» DESCRIPTION OF THE TASK: The response must be made up of the lines in the entries below that contain "agent".

» EXTRACTED ENTRIES:
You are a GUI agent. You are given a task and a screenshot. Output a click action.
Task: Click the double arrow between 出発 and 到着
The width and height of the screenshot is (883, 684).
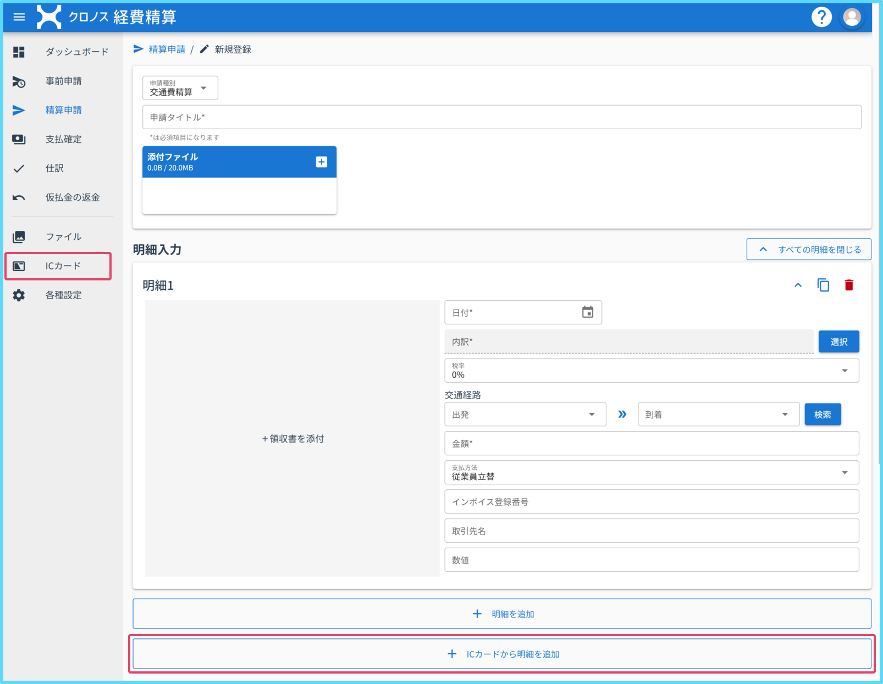tap(622, 414)
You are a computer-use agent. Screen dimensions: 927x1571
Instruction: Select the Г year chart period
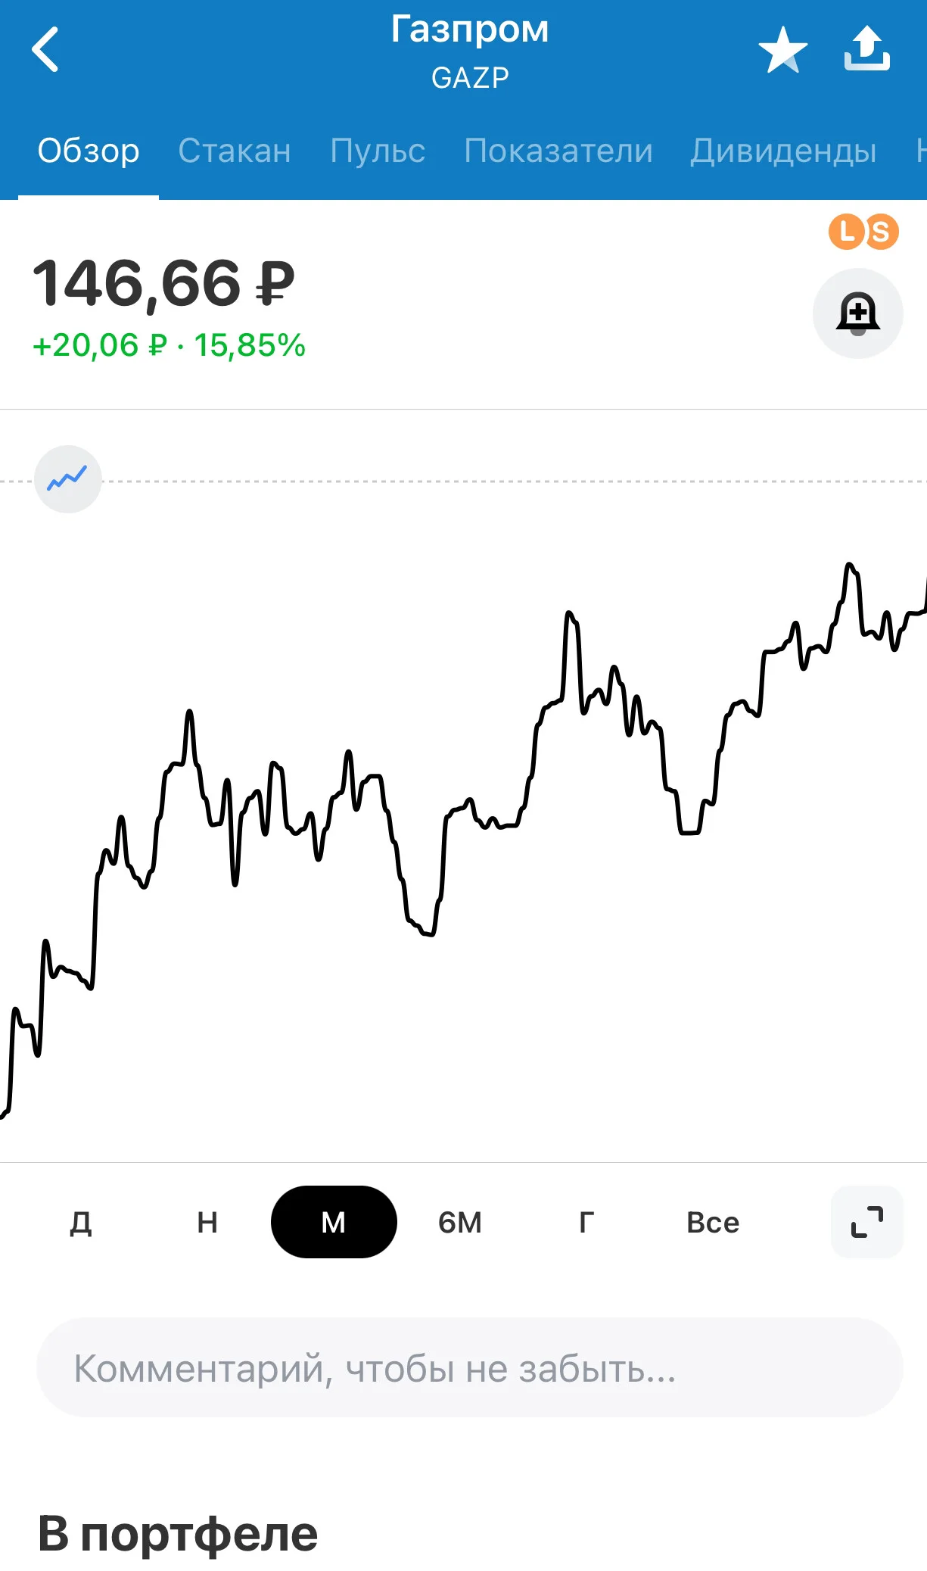(x=586, y=1222)
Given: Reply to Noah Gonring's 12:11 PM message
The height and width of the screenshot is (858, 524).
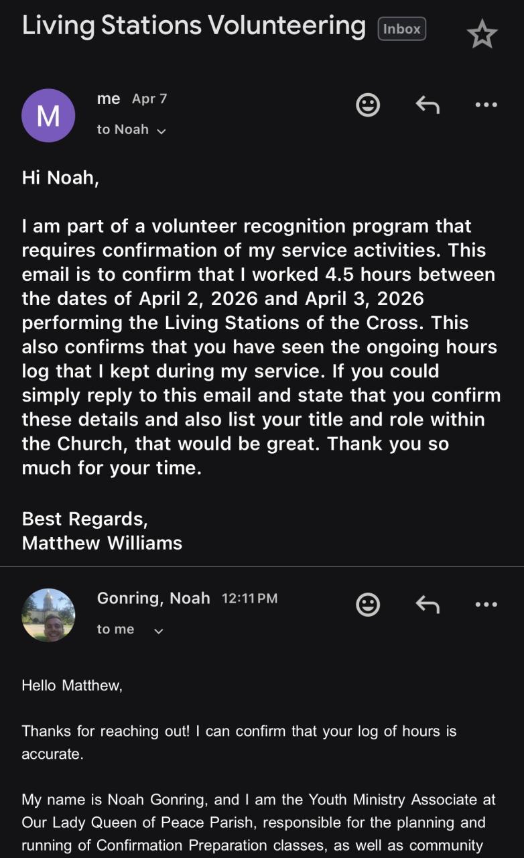Looking at the screenshot, I should [x=428, y=605].
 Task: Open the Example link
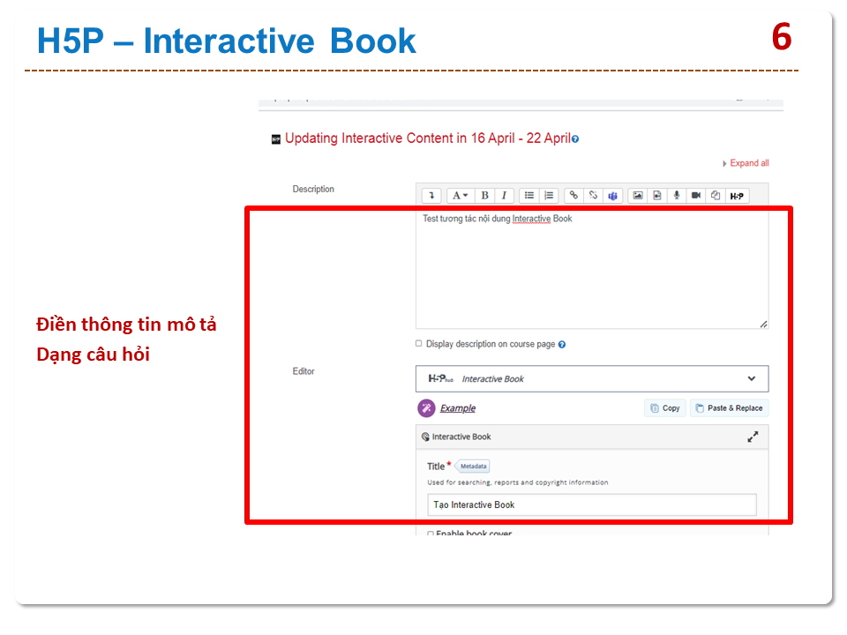tap(457, 408)
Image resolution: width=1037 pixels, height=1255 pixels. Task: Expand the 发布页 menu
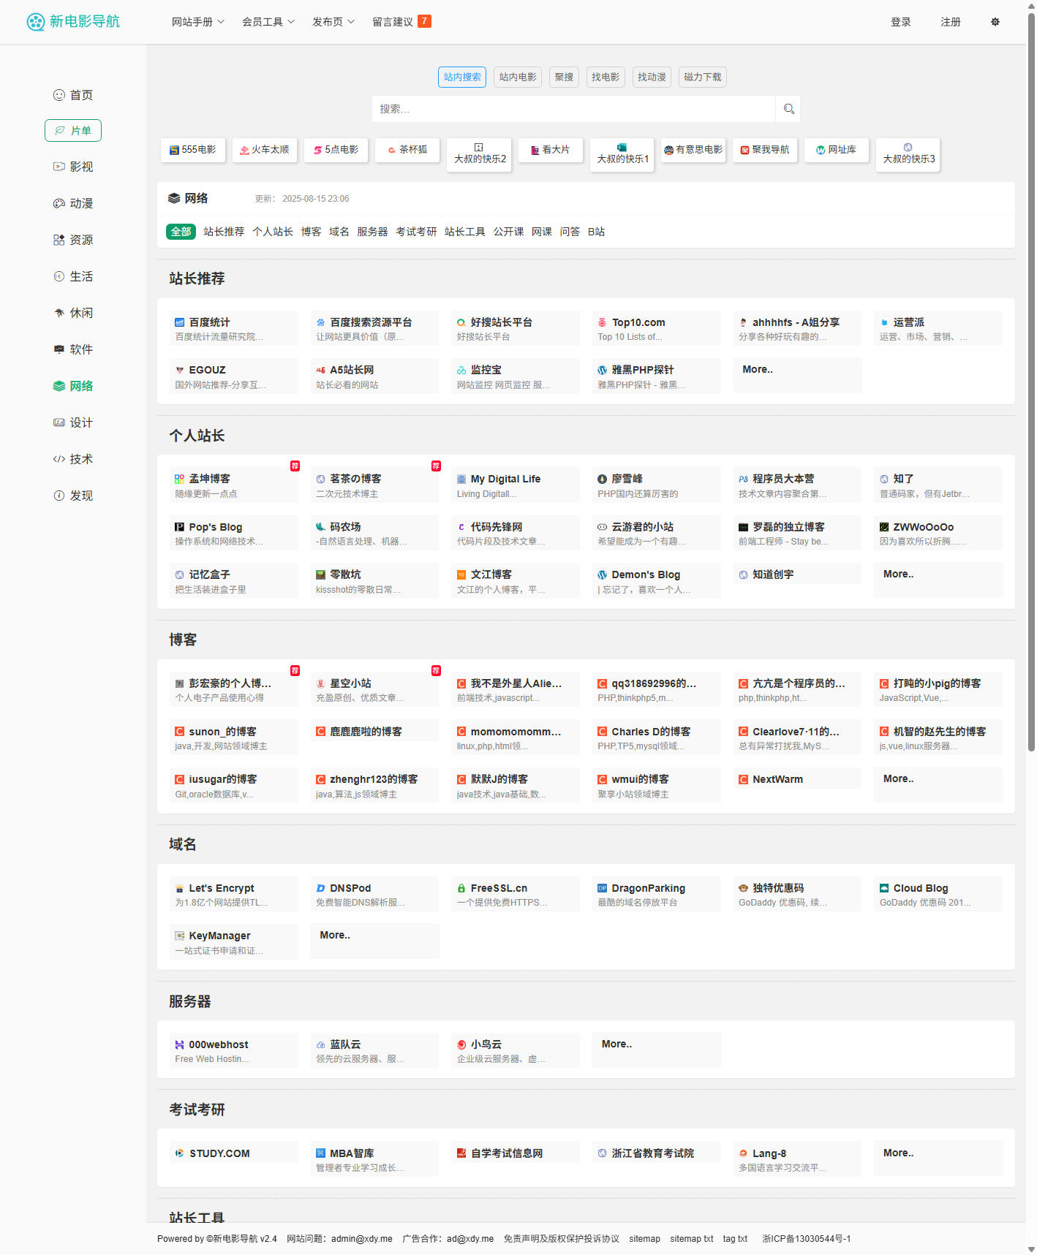point(333,22)
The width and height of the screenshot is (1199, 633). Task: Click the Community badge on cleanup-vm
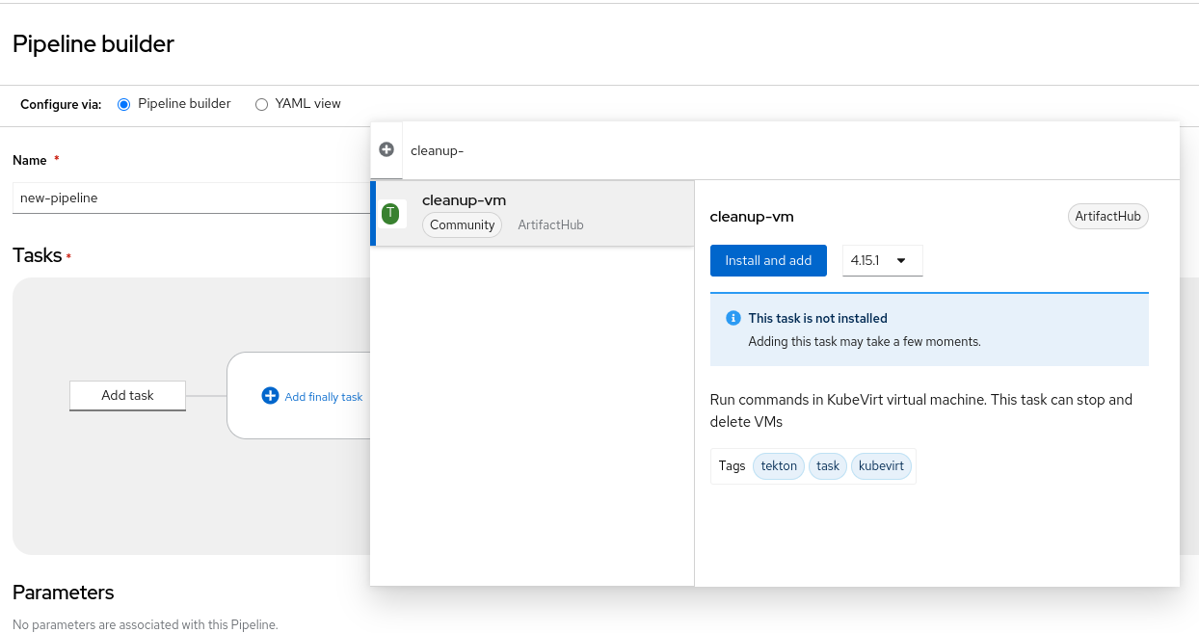click(462, 224)
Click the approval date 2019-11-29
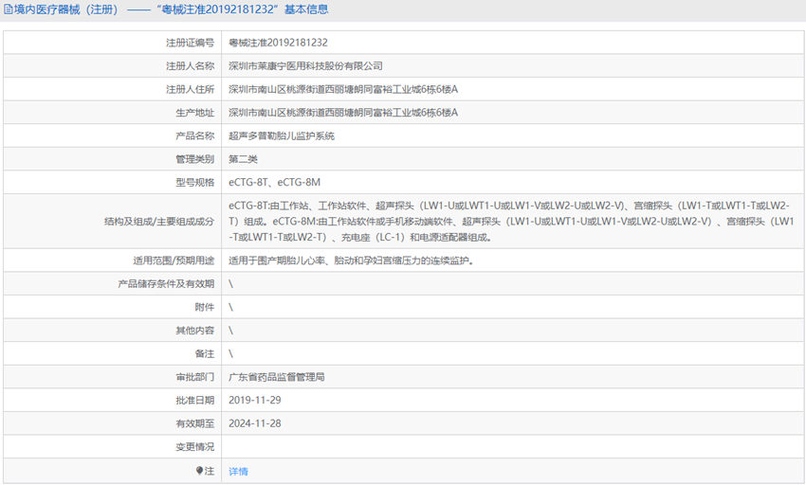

» EXERCISE SOLUTION:
You are a GUI agent. You are given a task and a screenshot. Output a click action.
You are a computer-use agent. Screen dimensions: 927x1571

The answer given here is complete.